Prognoses and improvement for head and neck cancers diagnosed in Europe in early 2000s: The EUROCARE-5 population-based study
Introduction
Head and neck (H&N) cancers accounted for an estimated number of 140,000 new cases and 63,500 deaths in Europe in 2012, about 4% of all cancers arising in Europe [1]. Men have a four times higher risk having a H&N cancer comparing to women [1]. In Europe, the oral cavity and pharyngeal cancers mortality reached a peak during the nineties thereafter clearly reduced, while mortality for laryngeal cancers started to decline in the early eighties reaching very low rates in 2010. The positive trends were more clear for men [2].
H&N cancers are a heterogeneous group of tumour entities anatomically close to each other, but different in terms of aetiology, histology, diagnostic and treatment approaches.
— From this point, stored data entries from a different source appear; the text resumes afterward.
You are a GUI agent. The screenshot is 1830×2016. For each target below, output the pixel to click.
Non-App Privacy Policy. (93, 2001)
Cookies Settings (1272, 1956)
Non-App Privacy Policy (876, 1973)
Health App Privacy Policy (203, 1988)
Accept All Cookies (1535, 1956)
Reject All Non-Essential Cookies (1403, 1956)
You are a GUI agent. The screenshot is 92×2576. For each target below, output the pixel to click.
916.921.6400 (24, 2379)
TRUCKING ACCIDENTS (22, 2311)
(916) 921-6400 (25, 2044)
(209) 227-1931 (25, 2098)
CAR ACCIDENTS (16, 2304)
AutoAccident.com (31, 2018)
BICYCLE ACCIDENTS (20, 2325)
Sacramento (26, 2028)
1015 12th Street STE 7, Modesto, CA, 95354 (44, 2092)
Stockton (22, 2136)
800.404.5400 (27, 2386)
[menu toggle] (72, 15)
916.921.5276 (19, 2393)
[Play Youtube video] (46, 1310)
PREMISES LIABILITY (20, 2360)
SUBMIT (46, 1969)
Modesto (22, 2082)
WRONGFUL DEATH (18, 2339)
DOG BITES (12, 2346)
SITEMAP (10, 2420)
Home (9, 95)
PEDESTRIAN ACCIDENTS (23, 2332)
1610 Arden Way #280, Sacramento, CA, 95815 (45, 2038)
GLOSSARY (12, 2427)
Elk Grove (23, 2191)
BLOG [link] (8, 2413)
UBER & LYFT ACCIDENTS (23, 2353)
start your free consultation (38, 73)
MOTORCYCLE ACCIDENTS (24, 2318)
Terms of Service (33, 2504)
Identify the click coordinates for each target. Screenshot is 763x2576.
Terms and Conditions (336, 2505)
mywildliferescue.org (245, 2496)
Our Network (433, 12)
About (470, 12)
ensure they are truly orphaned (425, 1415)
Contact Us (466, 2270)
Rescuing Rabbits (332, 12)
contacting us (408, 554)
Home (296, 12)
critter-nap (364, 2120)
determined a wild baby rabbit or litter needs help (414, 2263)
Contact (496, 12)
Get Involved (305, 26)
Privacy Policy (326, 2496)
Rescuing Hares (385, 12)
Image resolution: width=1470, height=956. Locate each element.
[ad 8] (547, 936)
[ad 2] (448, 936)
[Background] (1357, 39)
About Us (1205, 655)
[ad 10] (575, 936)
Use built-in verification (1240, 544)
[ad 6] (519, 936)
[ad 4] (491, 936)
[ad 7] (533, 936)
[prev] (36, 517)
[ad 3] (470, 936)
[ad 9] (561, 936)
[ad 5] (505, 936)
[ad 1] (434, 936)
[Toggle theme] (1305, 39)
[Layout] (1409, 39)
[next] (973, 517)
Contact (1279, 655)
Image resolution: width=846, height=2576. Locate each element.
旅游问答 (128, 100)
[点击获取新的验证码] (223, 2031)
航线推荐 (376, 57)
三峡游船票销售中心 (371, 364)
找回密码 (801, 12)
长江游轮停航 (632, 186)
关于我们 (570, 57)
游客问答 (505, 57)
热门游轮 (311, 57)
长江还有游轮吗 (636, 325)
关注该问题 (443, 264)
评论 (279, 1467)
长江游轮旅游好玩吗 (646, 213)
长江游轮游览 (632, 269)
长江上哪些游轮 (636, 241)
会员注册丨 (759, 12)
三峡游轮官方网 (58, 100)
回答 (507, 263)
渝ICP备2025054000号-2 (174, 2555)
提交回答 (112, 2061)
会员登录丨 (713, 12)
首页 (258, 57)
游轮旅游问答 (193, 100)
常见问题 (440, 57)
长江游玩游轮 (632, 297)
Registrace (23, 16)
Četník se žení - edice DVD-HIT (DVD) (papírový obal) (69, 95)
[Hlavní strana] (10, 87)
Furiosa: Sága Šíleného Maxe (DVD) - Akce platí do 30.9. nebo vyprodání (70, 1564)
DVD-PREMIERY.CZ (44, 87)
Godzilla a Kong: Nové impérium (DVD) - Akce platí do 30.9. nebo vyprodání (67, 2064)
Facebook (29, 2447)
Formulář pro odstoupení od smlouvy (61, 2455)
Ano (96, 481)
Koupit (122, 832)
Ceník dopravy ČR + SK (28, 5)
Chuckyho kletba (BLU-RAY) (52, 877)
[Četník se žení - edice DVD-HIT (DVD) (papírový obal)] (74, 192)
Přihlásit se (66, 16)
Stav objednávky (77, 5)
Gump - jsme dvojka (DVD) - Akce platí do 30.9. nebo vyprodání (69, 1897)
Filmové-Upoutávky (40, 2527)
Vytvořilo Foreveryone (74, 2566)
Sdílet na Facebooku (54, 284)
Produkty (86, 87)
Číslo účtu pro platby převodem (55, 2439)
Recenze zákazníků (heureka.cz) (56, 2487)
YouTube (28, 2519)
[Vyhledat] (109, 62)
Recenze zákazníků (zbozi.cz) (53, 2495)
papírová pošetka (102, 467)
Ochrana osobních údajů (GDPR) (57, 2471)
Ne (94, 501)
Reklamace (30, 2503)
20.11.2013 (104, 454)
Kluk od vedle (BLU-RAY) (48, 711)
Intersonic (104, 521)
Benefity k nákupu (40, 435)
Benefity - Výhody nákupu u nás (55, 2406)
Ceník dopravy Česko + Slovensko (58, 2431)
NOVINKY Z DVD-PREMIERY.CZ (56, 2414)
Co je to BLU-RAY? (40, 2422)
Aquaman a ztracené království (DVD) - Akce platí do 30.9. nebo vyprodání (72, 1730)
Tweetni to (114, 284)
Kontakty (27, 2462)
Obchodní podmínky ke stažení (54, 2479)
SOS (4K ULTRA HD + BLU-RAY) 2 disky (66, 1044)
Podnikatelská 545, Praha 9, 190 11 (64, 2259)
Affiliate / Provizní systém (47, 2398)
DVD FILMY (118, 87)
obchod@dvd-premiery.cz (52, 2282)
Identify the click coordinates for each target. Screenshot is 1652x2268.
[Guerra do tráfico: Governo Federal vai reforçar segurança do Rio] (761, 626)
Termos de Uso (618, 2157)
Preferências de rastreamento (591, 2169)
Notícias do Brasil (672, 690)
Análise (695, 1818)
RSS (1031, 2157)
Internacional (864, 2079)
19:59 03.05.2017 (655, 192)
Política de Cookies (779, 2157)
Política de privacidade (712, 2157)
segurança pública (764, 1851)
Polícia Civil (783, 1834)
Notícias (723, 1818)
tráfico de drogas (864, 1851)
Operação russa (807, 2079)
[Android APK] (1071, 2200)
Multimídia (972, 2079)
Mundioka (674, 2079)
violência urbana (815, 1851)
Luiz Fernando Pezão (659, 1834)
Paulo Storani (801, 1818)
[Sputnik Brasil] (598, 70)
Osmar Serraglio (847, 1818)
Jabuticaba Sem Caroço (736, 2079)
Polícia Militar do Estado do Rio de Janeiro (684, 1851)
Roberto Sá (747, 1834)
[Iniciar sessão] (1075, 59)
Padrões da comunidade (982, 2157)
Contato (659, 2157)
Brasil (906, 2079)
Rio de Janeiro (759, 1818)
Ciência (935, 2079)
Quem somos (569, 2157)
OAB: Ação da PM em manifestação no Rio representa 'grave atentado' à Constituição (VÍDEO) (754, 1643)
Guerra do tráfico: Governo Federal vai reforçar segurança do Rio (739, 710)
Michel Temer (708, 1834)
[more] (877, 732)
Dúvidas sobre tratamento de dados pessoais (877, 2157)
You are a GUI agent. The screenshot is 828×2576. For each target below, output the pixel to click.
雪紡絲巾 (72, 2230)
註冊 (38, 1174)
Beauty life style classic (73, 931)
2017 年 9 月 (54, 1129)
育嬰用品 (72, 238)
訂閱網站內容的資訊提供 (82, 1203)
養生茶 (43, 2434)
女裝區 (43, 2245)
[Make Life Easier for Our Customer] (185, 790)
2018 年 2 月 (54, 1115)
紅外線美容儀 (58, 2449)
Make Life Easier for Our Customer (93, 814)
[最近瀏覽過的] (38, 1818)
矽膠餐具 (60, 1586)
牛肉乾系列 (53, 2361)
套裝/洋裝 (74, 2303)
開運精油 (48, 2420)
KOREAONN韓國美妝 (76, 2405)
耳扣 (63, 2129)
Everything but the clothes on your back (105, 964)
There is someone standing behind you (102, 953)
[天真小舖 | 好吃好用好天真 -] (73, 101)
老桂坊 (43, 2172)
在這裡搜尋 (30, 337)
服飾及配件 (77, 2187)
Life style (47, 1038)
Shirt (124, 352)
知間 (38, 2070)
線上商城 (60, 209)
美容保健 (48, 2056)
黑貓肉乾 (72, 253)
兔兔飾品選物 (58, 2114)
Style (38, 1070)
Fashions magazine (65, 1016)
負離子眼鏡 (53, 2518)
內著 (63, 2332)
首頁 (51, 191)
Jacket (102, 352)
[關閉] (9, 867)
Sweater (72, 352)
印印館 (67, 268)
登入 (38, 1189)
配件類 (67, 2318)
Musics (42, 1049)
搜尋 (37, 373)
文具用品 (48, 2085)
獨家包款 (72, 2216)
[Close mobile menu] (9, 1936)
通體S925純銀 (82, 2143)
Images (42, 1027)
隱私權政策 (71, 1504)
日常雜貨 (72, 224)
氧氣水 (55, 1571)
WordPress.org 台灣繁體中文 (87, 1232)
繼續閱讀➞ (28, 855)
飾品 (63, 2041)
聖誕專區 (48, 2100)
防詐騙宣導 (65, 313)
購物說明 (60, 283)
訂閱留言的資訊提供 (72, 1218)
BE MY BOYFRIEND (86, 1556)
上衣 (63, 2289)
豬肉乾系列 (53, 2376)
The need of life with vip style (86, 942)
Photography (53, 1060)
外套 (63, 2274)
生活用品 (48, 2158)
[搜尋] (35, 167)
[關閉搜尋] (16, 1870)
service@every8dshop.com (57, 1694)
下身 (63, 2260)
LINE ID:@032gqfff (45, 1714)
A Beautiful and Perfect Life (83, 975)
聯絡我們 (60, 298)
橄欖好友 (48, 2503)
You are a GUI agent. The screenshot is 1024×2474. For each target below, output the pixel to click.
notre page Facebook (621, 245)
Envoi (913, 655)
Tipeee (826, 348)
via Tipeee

About 91% of all H&N cancer are squamous cell carcinomas, 2% are sarcomas and the other 7% are adenocarcinomas, melanomas and not well specified tumours [3]. H&N cancers are mainly associated with tobacco and alcohol use [4]. Other known risk factors are human papillomavirus (HPV) [5] and Epstein-Barr virus (EBV) infections [6], and low consumption of fruit and vegetables [7]. Despite declining smoking prevalence in Europe [8], incidence of epithelial cancers of nasopharynx, hypopharynx and larynx incidence remained quite stable, while those of oropharynx and oral cavity statistically increased [3].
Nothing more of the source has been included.